2. Sample Size Used for the Test Set and Data Provenance

  • Sample Size: Not applicable. The document explicitly states, "Clinical tests performed were not performed."
  • Data Provenance: Not applicable, as no clinical tests were performed.

3. Number of Experts Used to Establish Ground Truth and Qualifications

  • Not applicable. No clinical tests were performed, hence no ground truth established by experts.

4. Adjudication Method for the Test Set

  • Not applicable. No clinical tests were performed.

5. Multi-Reader Multi-Case (MRMC) Comparative Effectiveness Study

  • No. The document explicitly states, "Clinical tests performed were not performed." Therefore, no MRMC study was conducted.

6. Standalone (Algorithm Only) Performance Study

  • Not applicable. This device is an endoscope, a physical medical instrument, not a software algorithm.

7. Type of Ground Truth Used

  • Not applicable. No clinical tests were performed to establish ground truth.

8. Sample Size for the Training Set

  • Not applicable.
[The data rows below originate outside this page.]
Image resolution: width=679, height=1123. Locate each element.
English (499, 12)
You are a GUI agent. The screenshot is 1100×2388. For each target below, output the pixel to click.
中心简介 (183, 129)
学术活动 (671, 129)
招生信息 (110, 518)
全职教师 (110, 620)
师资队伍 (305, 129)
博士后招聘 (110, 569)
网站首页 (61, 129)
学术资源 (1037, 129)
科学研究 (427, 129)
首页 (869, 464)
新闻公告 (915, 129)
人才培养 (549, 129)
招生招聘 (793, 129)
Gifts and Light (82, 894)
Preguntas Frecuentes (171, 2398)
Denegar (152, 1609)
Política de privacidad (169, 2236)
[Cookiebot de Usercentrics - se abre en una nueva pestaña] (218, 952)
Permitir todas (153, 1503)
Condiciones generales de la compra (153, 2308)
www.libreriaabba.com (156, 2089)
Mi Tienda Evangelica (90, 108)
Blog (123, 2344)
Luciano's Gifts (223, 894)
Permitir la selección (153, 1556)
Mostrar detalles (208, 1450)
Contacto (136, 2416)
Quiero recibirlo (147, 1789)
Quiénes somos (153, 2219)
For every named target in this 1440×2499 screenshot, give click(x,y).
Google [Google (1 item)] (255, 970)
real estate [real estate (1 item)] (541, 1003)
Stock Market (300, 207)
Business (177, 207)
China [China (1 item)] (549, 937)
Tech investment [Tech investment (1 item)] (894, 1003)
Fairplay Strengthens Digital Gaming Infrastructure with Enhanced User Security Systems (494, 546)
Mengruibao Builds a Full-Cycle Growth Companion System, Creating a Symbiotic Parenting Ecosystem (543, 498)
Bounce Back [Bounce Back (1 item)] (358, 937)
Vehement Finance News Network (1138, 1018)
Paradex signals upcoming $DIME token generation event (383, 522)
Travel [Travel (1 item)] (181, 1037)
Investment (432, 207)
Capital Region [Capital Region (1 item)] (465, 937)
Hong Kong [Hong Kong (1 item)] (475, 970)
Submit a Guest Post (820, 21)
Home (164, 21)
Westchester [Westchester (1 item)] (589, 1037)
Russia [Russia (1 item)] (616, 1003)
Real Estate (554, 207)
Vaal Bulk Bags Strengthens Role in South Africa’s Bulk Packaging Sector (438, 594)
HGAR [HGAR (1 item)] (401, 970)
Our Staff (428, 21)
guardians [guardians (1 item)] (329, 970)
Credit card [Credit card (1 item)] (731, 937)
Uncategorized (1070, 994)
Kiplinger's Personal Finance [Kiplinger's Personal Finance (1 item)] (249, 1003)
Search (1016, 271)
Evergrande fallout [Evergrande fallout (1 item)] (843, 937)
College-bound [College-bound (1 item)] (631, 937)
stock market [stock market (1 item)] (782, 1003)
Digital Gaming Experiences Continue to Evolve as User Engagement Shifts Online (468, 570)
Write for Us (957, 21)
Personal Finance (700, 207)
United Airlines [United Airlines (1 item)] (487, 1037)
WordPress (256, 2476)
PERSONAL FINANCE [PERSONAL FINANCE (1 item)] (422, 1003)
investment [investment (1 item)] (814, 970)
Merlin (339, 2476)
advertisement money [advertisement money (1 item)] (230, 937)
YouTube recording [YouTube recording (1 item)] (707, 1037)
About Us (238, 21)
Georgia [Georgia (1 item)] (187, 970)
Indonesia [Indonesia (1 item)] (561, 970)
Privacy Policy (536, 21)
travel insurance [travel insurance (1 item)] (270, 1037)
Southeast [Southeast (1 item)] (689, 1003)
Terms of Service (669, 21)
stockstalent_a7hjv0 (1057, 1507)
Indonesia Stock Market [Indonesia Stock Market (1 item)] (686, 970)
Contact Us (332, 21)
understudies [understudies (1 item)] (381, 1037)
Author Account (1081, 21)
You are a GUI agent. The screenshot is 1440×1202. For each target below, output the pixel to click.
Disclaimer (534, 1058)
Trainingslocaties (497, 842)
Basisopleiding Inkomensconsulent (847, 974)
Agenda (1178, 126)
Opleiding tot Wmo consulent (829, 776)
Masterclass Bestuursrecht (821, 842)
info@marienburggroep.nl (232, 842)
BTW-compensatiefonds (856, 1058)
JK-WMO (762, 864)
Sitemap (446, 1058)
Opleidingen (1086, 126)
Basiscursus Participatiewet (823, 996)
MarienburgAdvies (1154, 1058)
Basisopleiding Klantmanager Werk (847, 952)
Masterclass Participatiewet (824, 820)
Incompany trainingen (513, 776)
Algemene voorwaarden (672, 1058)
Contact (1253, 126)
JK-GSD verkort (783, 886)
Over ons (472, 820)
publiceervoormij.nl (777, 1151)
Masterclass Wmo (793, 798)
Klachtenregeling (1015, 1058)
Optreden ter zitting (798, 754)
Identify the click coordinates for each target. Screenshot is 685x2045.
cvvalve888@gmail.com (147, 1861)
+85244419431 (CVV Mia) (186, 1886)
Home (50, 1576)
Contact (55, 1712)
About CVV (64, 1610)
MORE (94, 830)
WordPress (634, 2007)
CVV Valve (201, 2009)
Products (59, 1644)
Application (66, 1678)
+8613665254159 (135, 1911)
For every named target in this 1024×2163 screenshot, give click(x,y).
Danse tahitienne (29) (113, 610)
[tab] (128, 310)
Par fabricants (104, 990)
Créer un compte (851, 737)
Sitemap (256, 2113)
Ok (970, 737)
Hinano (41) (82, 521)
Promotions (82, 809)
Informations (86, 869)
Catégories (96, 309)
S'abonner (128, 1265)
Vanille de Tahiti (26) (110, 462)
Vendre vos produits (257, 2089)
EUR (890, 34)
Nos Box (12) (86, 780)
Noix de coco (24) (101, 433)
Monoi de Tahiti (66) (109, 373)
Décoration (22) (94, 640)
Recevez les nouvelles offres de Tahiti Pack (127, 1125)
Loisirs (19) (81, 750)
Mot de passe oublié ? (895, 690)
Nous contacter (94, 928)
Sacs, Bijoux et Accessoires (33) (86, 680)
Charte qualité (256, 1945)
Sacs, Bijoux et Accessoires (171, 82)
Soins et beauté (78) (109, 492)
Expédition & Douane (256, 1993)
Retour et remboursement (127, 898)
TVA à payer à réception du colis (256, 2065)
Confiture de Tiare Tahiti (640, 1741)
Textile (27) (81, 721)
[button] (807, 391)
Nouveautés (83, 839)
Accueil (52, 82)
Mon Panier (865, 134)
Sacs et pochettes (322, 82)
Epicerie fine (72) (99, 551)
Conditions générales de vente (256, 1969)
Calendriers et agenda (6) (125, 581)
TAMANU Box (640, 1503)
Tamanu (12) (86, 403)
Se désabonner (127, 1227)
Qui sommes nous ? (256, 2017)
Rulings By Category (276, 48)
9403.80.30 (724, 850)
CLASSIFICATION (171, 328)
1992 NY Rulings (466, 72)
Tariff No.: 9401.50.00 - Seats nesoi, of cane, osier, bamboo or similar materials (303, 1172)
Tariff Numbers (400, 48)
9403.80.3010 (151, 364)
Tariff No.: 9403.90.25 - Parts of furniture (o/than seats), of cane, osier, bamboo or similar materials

This device is an endoscope, and the document focuses on its technological characteristics and equivalence to existing devices rather than a machine learning model requiring a training set.

9. How the Ground Truth for the Training Set was Established

  • Not applicable. No training set was used.

§ 876.1500 Endoscope and accessories.

(a)
Identification. An endoscope and accessories is a device used to provide access, illumination, and allow observation or manipulation of body cavities, hollow organs, and canals. The device consists of various rigid or flexible instruments that are inserted into body spaces and may include an optical system for conveying an image to the user's eye and their accessories may assist in gaining access or increase the versatility and augment the capabilities of the devices. Examples of devices that are within this generic type of device include cleaning accessories for endoscopes, photographic accessories for endoscopes, nonpowered anoscopes, binolcular attachments for endoscopes, pocket battery boxes, flexible or rigid choledochoscopes, colonoscopes, diagnostic cystoscopes, cystourethroscopes, enteroscopes, esophagogastroduodenoscopes, rigid esophagoscopes, fiberoptic illuminators for endoscopes, incandescent endoscope lamps, biliary pancreatoscopes, proctoscopes, resectoscopes, nephroscopes, sigmoidoscopes, ureteroscopes, urethroscopes, endomagnetic retrievers, cytology brushes for endoscopes, and lubricating jelly for transurethral surgical instruments. This section does not apply to endoscopes that have specialized uses in other medical specialty areas and that are covered by classification regulations in other parts of the device classification regulations.(b)
Classification —(1)Class II (special controls). The device, when it is an endoscope disinfectant basin, which consists solely of a container that holds disinfectant and endoscopes and accessories; an endoscopic magnetic retriever intended for single use; sterile scissors for cystoscope intended for single use; a disposable, non-powered endoscopic grasping/cutting instrument intended for single use; a diagnostic incandescent light source; a fiberoptic photographic light source; a routine fiberoptic light source; an endoscopic sponge carrier; a xenon arc endoscope light source; an endoscope transformer; an LED light source; or a gastroenterology-urology endoscopic guidewire, is exempt from the premarket notification procedures in subpart E of part 807 of this chapter subject to the limitations in § 876.9.(2) Class I for the photographic accessories for endoscope, miscellaneous bulb adapter for endoscope, binocular attachment for endoscope, eyepiece attachment for prescription lens, teaching attachment, inflation bulb, measuring device for panendoscope, photographic equipment for physiologic function monitor, special lens instrument for endoscope, smoke removal tube, rechargeable battery box, pocket battery box, bite block for endoscope, and cleaning brush for endoscope. The devices subject to this paragraph (b)(2) are exempt from the premarket notification procedures in subpart E of part 807of this chapter, subject to the limitations in § 876.9.